Colonel George Lyons, Commanding 8th Regiment, N. Y. S. M.:--
sir: I beg leave to submit the following report. When our forces retreated, after the action of the 21st July, several surgeons, myself among the number, deemed it our duty to remain with the wounded, of whom there were about 300 in and about Sudley Church, the place assigned us for a hospital. About half an hour after our forces moved off the field, the church was surrounded by a troop of cavalry from Colonel Stuart's First Virginia regiment, and we were all, both wounded and surgeons, made prisoners-of-war. We were allowed, however, to remain at our duty till the next afternoon, (Monday,) when all the surgeons were taken in ambulances to Manassas, kept all night, and the next day a parole offered us, and our accepting it was made a condition to our being allowed to return to the wounded at Sudley Church. Those who chose to take the parole, myself among the number, were sent immediately back, and remained at that hospital for twelve days, doing our best to relieve the sufferings of our wounded men. At the expiration of that time, they were removed to Richmond, and we followed them; and as our services, though pressed upon the authorities there, were no longer required, we were sent home via Norfolk and Fortress Monroe. As far as my observation has gone, our wounded have been treated with kindness, and have been made as comfortable as circumstances would allow. Assistant-surgeons DeGraw and Winston, of our regiment, have returned with me, and have been efficient and unwearied in the discharge of their duty.
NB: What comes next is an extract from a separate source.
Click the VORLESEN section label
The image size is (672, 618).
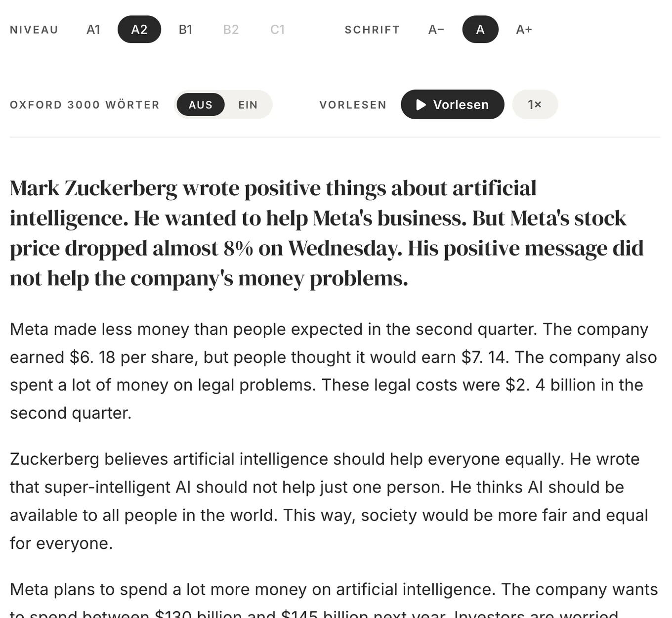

Below I inclose a list of the members of our regiment wounded and prisoners, now in the hands of the enemy at Richmond:

wounded: Private O. H. Swift, Company A, fractured arm, doing well; Private Venables, Company B, fractured arm, doing well; Private Clune, Company G, fractured thigh, doing well; Private Denny, Company D, fleshwound of arm, well; Private Whitehouse,-----, flesh-wound of leg, well.

prisoners: Captain Griffin, Company E; Color-sergeant,------; Private Pinto, Company B; Private Danielson, Company B; Private Greene, Company F; Private Simms, Company G; Private Bleny, Company E.


foster Swift, Surgeon 8th Regiment, N. Y. S. M.